The type/token distinction

Consider the following sentence:

The old horse went to stand next to the old man.

We would normally say this sentence has 11 words in it, but we could also say it has 8 words because “the”, “old” and “to” are repeated. To avoid the ambiguity, we say that the sentence has 11 tokens but only 8 types.

A note here: we could also claim that the sentence has 9 words, because the two uses of “to” are completely different from each other. For the purposes of this course, we will take the simple-minded approach, and count two tokens as being of the same type if they share a spelling.

Further investigation of the classifier (starred ticks, strictly optional)

Training data

How does performance of the classifier vary with the amount of training data available? To investigate this, do multiple runs with different amount of training data (keeping the test data constant) and plot a graph of accuracy against the size of the training set. Does this suggest that performance would improve with more training data? How much training data is needed for the Naive Bayes classifier to outperform the lexicon based classifier?

Size of lexicon

One could ask a similar question about the size of the lexicon: might a much bigger sentiment lexicon be better? Assume that the lexicon was created by taking words in their frequency order in some general text and marking those which were thought to indicate sentiment: would going further down that list improve the lexicon? We can approach this question by removing lower frequency words and looking at how the performance degrades and extrapolate from that in the other direction to suggest how performance might improve. Various frequency lists are available for English, or you could just use the frequencies in the movie texts.

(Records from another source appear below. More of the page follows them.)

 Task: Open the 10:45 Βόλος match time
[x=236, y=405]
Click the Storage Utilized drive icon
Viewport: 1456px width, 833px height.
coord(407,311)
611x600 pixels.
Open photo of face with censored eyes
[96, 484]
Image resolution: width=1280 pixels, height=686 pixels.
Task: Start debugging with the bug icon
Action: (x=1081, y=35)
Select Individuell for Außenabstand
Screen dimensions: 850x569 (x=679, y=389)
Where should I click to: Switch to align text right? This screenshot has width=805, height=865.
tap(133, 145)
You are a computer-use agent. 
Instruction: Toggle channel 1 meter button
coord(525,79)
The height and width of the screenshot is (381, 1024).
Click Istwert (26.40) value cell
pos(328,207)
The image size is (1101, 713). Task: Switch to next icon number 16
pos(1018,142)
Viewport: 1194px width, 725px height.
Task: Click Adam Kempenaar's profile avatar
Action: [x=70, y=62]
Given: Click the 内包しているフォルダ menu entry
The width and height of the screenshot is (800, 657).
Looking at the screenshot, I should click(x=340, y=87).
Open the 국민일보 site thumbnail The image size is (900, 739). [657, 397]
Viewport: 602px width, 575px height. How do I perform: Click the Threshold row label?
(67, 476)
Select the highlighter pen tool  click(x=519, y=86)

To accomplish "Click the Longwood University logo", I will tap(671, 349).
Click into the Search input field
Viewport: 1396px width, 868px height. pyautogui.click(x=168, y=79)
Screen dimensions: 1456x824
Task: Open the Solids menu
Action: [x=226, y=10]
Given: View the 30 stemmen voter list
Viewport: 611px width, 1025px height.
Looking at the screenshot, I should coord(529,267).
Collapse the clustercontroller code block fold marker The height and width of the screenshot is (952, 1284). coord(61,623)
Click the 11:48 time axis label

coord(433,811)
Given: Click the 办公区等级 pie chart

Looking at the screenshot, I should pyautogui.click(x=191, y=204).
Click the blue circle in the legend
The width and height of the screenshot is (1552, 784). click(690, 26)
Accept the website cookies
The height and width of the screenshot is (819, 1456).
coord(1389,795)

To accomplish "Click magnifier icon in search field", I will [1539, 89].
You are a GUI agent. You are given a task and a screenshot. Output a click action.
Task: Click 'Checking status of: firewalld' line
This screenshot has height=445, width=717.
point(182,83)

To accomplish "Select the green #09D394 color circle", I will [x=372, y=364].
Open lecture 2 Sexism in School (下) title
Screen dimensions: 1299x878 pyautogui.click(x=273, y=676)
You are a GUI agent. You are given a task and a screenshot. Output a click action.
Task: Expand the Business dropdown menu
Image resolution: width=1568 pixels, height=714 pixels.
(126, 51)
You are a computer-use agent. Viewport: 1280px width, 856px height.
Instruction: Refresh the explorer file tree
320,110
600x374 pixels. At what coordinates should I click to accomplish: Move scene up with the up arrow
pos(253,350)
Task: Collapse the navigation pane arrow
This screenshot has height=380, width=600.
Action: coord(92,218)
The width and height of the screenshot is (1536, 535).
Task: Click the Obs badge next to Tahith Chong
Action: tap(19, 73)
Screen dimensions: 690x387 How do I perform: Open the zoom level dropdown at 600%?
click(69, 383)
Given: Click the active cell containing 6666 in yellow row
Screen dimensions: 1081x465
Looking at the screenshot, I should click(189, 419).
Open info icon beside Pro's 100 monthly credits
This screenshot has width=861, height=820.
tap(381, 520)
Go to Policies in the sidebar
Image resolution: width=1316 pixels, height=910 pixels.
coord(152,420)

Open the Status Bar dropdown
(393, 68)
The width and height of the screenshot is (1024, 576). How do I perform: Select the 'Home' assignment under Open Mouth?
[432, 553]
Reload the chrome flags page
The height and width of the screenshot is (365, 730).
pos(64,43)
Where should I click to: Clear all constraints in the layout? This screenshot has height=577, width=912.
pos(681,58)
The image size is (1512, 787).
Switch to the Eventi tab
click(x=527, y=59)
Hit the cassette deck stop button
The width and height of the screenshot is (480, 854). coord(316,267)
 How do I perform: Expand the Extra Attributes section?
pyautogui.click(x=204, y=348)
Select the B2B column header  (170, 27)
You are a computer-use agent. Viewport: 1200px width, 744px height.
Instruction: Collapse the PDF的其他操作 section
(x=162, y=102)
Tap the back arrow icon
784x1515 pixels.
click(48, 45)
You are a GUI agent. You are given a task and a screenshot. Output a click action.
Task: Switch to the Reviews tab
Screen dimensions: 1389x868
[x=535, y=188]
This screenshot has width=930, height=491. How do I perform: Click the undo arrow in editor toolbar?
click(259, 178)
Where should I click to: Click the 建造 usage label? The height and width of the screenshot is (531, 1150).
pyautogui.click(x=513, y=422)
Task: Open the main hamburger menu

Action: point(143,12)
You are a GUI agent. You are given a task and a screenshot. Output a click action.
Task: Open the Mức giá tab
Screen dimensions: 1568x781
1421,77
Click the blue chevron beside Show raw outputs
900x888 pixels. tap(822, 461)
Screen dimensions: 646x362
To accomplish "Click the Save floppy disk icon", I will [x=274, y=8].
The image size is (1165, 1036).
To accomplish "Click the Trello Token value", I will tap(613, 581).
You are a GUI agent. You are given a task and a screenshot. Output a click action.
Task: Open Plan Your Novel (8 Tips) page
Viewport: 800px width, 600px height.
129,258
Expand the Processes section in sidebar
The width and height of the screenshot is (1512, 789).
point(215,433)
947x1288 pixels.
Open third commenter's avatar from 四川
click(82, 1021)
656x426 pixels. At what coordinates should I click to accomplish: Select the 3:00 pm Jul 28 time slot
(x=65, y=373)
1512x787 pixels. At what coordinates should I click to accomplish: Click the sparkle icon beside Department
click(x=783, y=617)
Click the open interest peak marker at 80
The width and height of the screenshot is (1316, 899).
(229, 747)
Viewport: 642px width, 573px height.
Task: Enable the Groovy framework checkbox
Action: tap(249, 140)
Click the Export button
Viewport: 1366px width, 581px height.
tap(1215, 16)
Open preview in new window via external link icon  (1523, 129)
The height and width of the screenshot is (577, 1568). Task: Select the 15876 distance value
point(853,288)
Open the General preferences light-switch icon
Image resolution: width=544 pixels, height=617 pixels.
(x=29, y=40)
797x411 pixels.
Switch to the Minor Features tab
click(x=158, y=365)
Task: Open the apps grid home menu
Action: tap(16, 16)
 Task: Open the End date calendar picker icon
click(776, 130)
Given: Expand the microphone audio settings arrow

Most distinguishing features

Some words are intuitively better indicators of sentiment than others, and this should show up in the probabilities you acquire from the training data. How might you express this formally? Which 20 words are the best features for each class by this definition? Do you find all of these words in the sentiment lexicon? Do you think they would be good features for another domain, such as phone reviews?

Reliability of classifier results

In some cases, the difference between the estimated probability that the sentiment is positive versus the probability it is negative will be small. Investigate whether the classifier is less reliable in this case.